*** PROVIDED DATA
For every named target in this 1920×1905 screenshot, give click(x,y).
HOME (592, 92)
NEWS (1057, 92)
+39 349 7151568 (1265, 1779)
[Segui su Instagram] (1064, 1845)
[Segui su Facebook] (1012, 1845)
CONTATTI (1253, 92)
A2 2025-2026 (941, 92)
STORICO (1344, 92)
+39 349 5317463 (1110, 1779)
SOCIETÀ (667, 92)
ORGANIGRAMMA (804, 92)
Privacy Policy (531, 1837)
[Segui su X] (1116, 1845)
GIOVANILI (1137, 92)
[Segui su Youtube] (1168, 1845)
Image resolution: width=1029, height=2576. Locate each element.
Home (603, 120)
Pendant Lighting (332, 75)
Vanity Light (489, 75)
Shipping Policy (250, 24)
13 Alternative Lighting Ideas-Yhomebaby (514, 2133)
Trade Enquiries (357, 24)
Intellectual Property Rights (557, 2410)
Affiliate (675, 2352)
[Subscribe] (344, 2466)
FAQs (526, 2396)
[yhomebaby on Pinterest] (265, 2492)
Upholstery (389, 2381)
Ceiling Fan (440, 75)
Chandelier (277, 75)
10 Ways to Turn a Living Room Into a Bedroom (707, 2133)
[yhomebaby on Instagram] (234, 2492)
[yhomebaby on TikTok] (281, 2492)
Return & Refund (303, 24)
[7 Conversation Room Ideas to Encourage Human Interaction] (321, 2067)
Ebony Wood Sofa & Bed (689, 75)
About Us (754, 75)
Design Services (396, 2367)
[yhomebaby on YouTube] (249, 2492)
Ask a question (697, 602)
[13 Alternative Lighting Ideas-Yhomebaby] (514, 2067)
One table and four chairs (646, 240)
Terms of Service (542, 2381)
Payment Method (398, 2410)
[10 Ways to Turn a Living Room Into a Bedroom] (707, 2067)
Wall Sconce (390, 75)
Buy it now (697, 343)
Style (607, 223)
******
WHAT YOU SHOULD DO. Gather each line of the listing that holds the string "Alternative".

TASK RESPONSE.
13 Alternative Lighting Ideas-Yhomebaby (514, 2133)
[13 Alternative Lighting Ideas-Yhomebaby] (514, 2067)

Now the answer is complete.